__Records for processing__
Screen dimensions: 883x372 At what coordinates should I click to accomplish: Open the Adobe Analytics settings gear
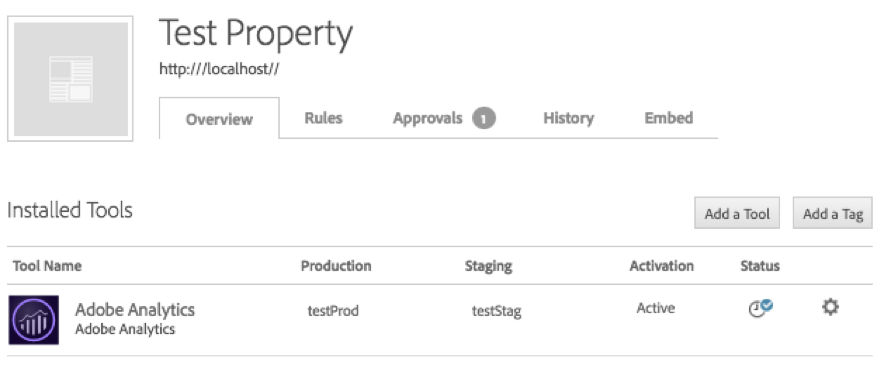pyautogui.click(x=830, y=307)
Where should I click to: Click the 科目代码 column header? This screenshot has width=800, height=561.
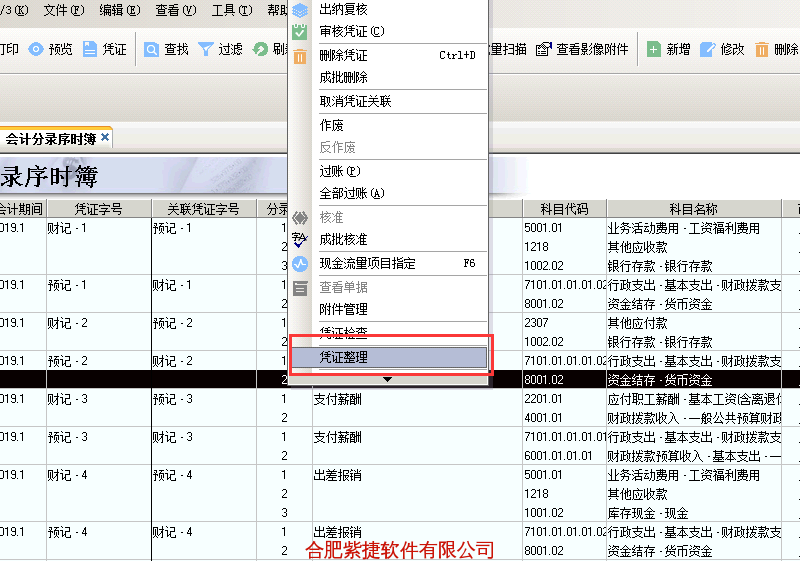click(x=564, y=209)
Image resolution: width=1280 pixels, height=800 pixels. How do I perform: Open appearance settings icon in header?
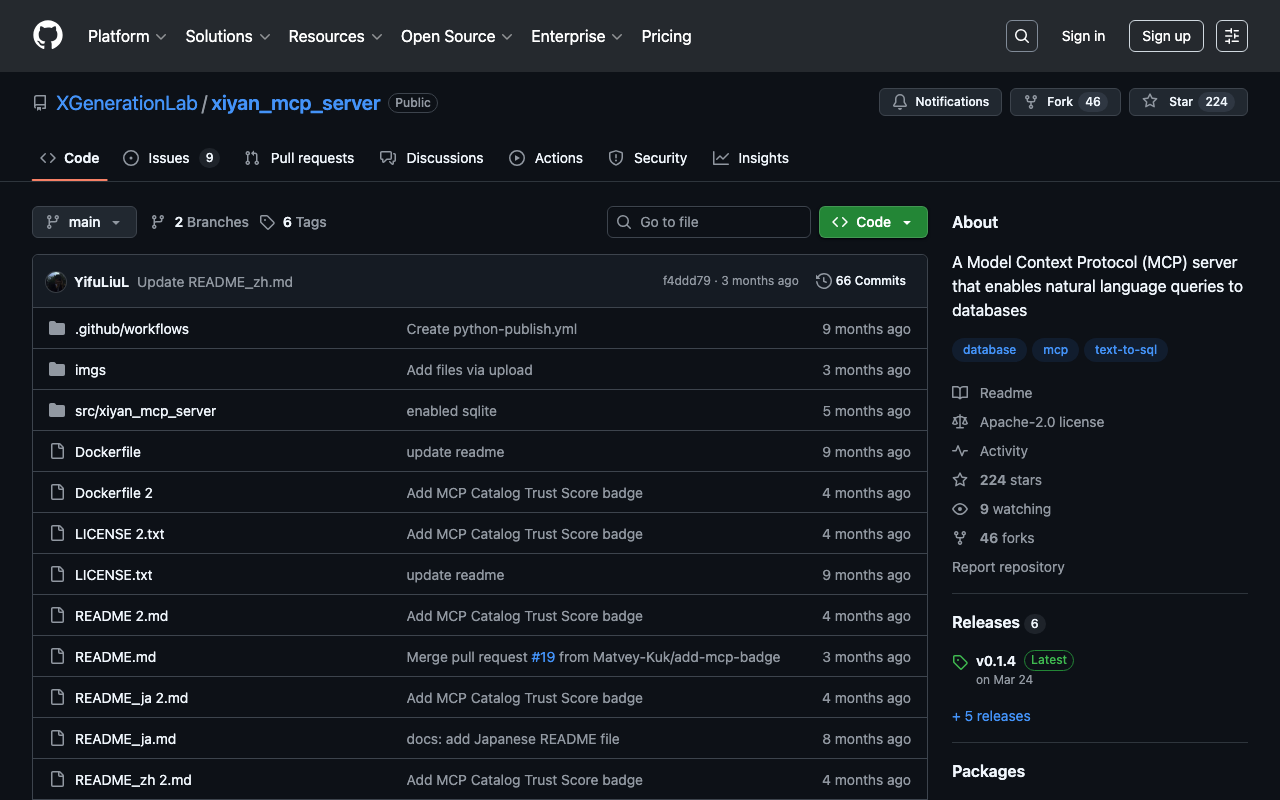click(1231, 36)
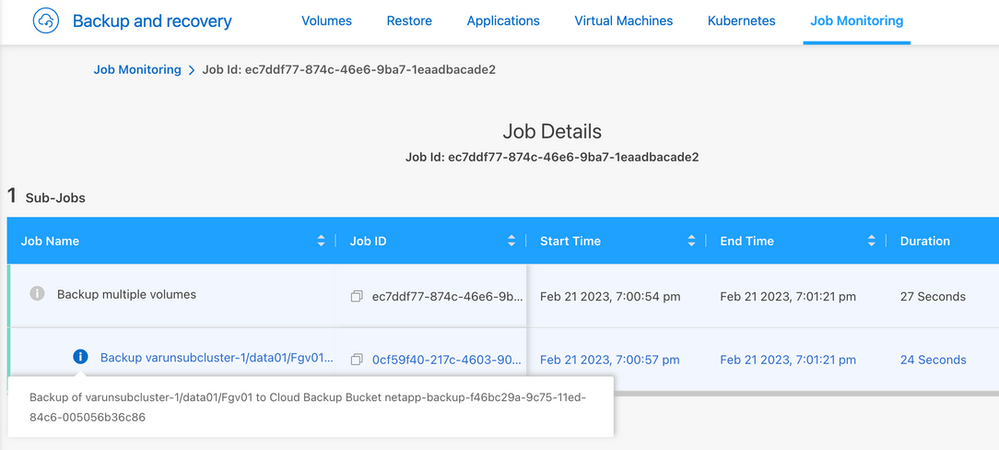Screen dimensions: 999x450
Task: Click the breadcrumb chevron separator
Action: click(192, 71)
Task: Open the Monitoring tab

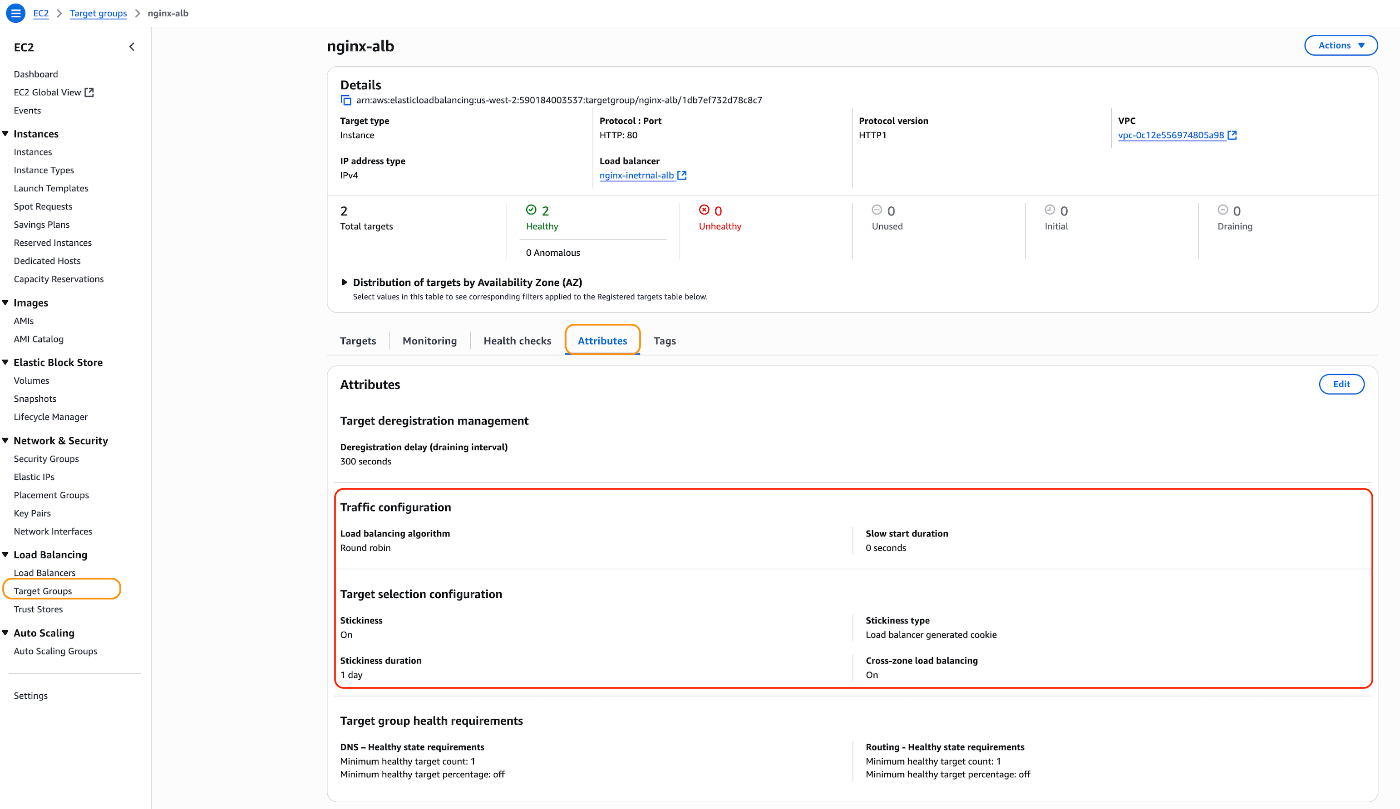Action: [x=429, y=341]
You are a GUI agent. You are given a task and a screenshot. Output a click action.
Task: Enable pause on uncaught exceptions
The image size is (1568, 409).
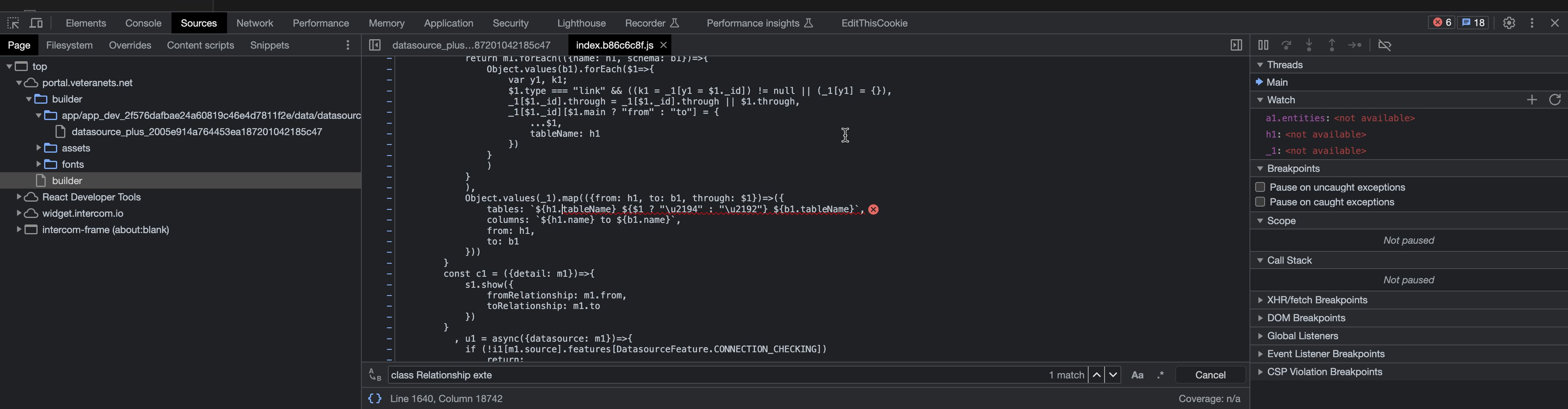1260,187
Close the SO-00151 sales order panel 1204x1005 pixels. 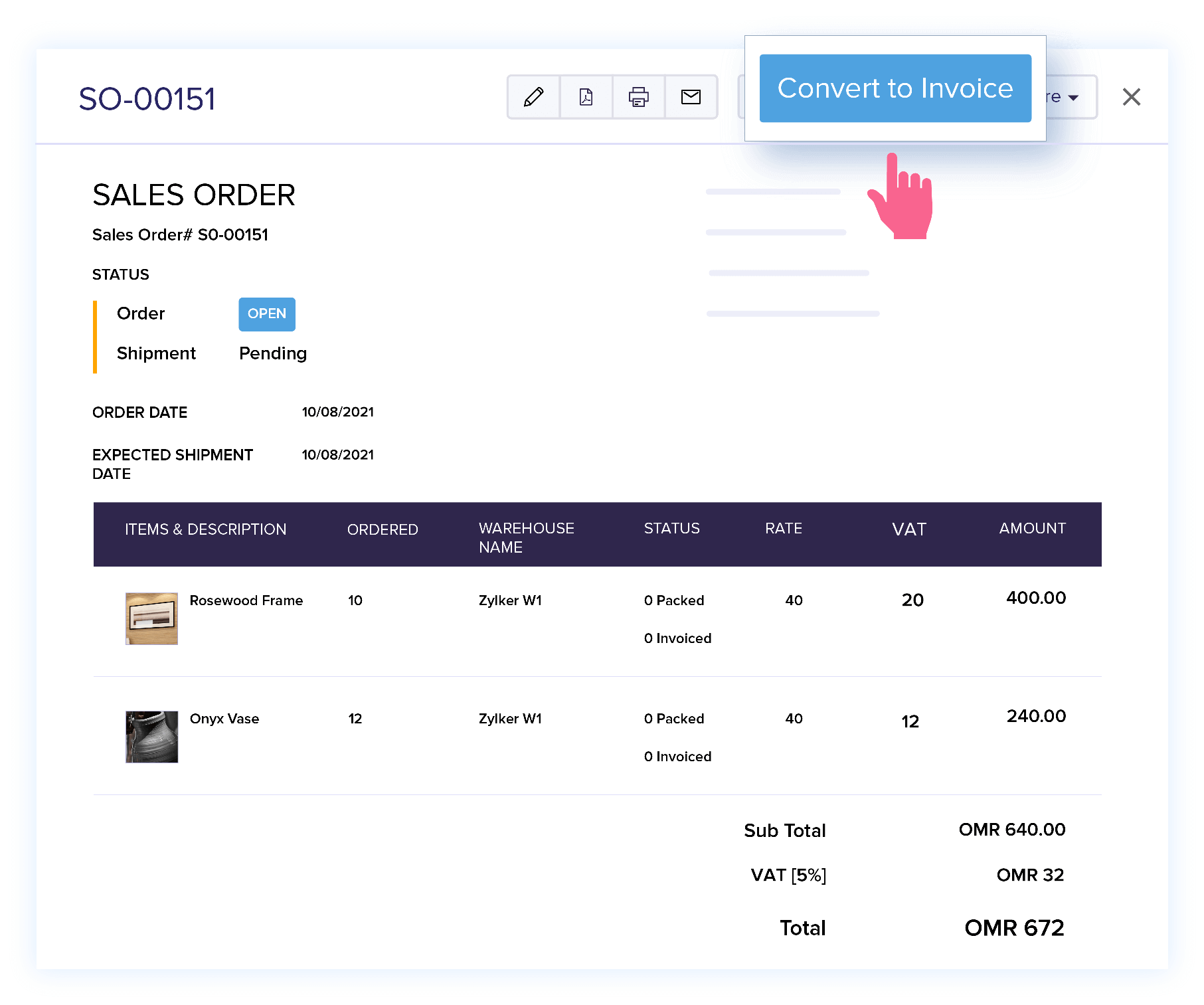pos(1131,97)
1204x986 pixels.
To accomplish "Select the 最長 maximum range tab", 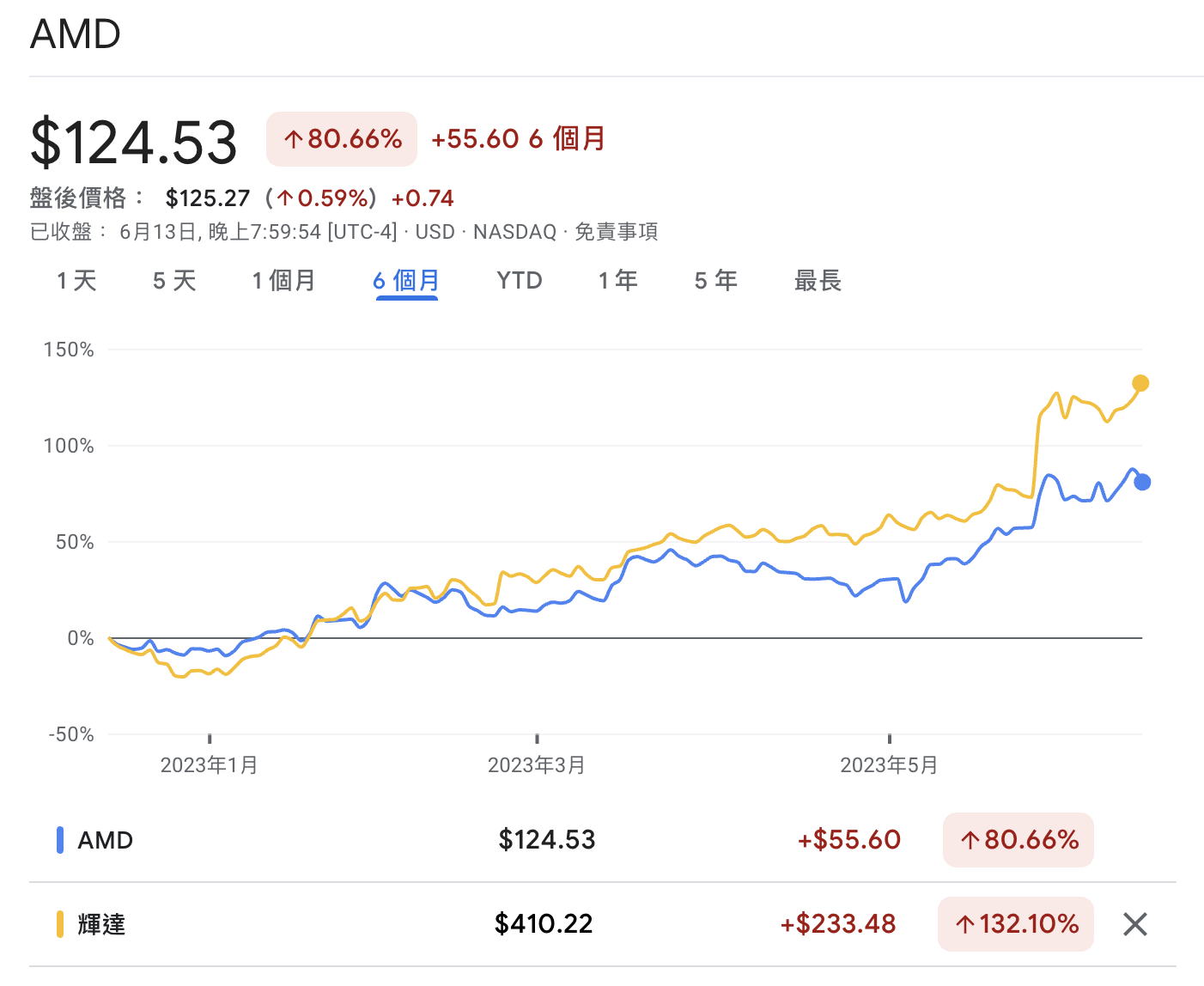I will click(818, 281).
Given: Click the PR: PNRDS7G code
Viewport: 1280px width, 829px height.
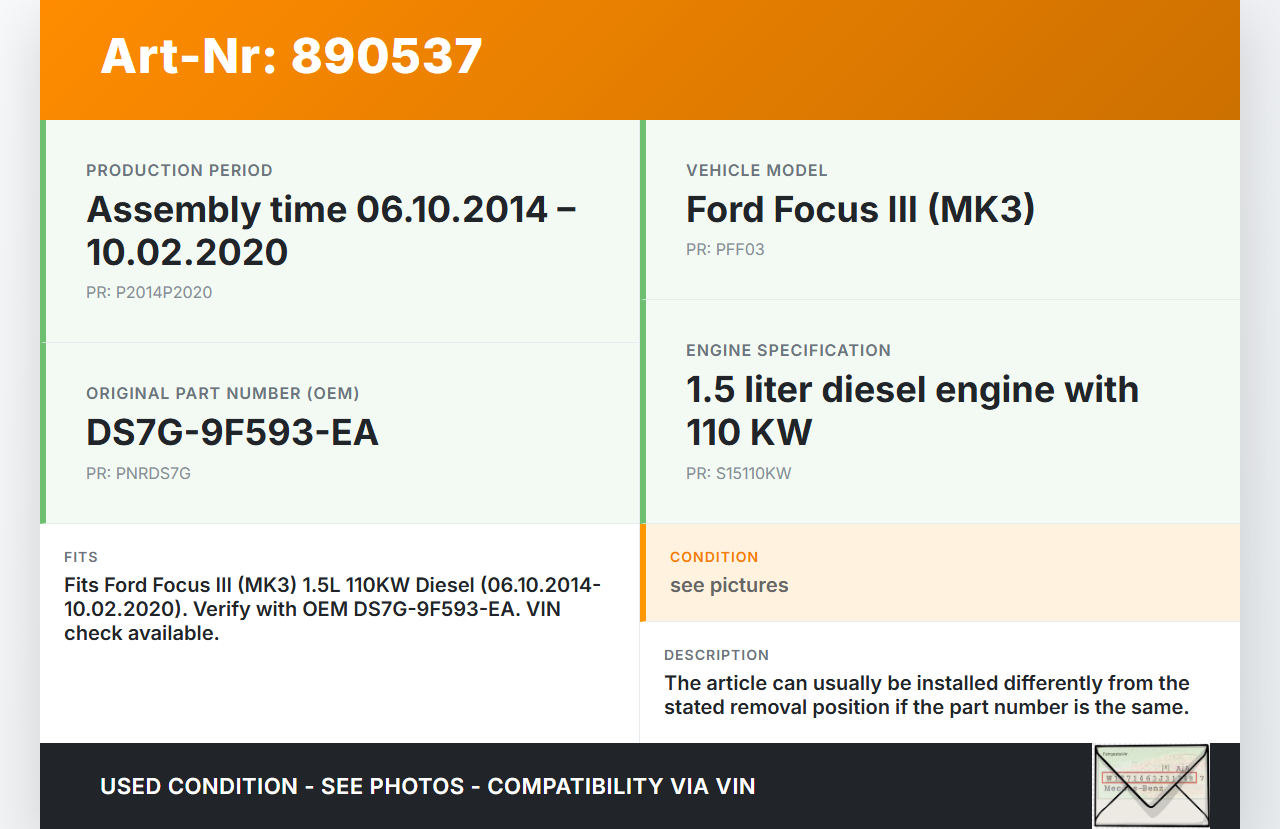Looking at the screenshot, I should click(138, 474).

__What you have to do__
Give back the lines of the entries word for word, beginning at the line that has "Given: Click the PR: PNRDS7G code" and stopping after the last line of the entries. Leave the pictures out.

__Written answer__
Given: Click the PR: PNRDS7G code
Viewport: 1280px width, 829px height.
Looking at the screenshot, I should click(138, 474).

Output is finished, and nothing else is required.